Logo Questions Linux Laravel Mysql Ubuntu Git Menu
 

How does strtok() split the string into tokens in C?

People also ask

How does strtok () work in C?

The strtok() function parses the string up to the first instance of the delimiter character, replaces the character in place with a null byte ( '\0' ), and returns the address of the first character in the token. Subsequent calls to strtok() begin parsing immediately after the most recently placed null character.

How does strtok () works how can you make it thread-safe?

If you create some sort of mutex or alternate guard to protect the use of the strtok function, and only call strtok from a thread which has obtained a lock on said mutex, then strtok is safe to use. However, it is probably better just to use the thread-safe strtok_r as others have said.

What is strtok () and implement user defined strtok ()?

The strtok() function is used in tokenizing a string based on a delimiter. It is present in the header file “string. h” and returns a pointer to the next token if present, if the next token is not present it returns NULL. To get all the tokens the idea is to call this function in a loop.


the strtok runtime function works like this

the first time you call strtok you provide a string that you want to tokenize

char s[] = "this is a string";

in the above string space seems to be a good delimiter between words so lets use that:

char* p = strtok(s, " ");

what happens now is that 's' is searched until the space character is found, the first token is returned ('this') and p points to that token (string)

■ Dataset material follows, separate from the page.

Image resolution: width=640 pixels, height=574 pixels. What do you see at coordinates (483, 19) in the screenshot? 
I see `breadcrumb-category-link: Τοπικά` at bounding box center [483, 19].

in order to get next token and to continue with the same string NULL is passed as first argument since strtok maintains a static pointer to your previous passed string:

p = strtok(NULL," ");

p now points to 'is'

and so on until no more spaces can be found, then the last string is returned as the last token 'string'.

more conveniently you could write it like this instead to print out all tokens:

for (char *p = strtok(s," "); p != NULL; p = strtok(NULL, " "))
{
  puts(p);
}

EDIT:

If you want to store the returned values from strtok you need to copy the token to another buffer e.g. strdup(p); since the original string (pointed to by the static pointer inside strtok) is modified between iterations in order to return the token.


strtok() divides the string into tokens. i.e. starting from any one of the delimiter to next one would be your one token. In your case, the starting token will be from "-" and end with next space " ". Then next token will start from " " and end with ",". Here you get "This" as output. Similarly the rest of the string gets split into tokens from space to space and finally ending the last token on "."


strtok maintains a static, internal reference pointing to the next available token in the string; if you pass it a NULL pointer, it will work from that internal reference.

This is the reason strtok isn't re-entrant; as soon as you pass it a new pointer, that old internal reference gets clobbered.


strtok doesn't change the parameter itself (str). It stores that pointer (in a local static variable). It can then change what that parameter points to in subsequent calls without having the parameter passed back. (And it can advance that pointer it has kept however it needs to perform its operations.)

From the POSIX strtok page:

This function uses static storage to keep track of the current string position between calls.

There is a thread-safe variant (strtok_r) that doesn't do this type of magic.


strtok will tokenize a string i.e. convert it into a series of substrings.

It does that by searching for delimiters that separate these tokens (or substrings). And you specify the delimiters. In your case, you want ' ' or ',' or '.' or '-' to be the delimiter.

The programming model to extract these tokens is that you hand strtok your main string and the set of delimiters. Then you call it repeatedly, and each time strtok will return the next token it finds. Till it reaches the end of the main string, when it returns a null. Another rule is that you pass the string in only the first time, and NULL for the subsequent times. This is a way to tell strtok if you are starting a new session of tokenizing with a new string, or you are retrieving tokens from a previous tokenizing session. Note that strtok remembers its state for the tokenizing session. And for this reason it is not reentrant or thread safe (you should be using strtok_r instead). Another thing to know is that it actually modifies the original string. It writes '\0' for teh delimiters that it finds.

One way to invoke strtok, succintly, is as follows:

char str[] = "this, is the string - I want to parse";
char delim[] = " ,-";
char* token;

for (token = strtok(str, delim); token; token = strtok(NULL, delim))
{
    printf("token=%s\n", token);
}

Result:

this
is
the
string
I
want
to
parse

The first time you call it, you provide the string to tokenize to strtok. And then, to get the following tokens, you just give NULL to that function, as long as it returns a non NULL pointer.

The strtok function records the string you first provided when you call it. (Which is really dangerous for multi-thread applications)


strtok modifies its input string. It places null characters ('\0') in it so that it will return bits of the original string as tokens. In fact strtok does not allocate memory. You may understand it better if you draw the string as a sequence of boxes.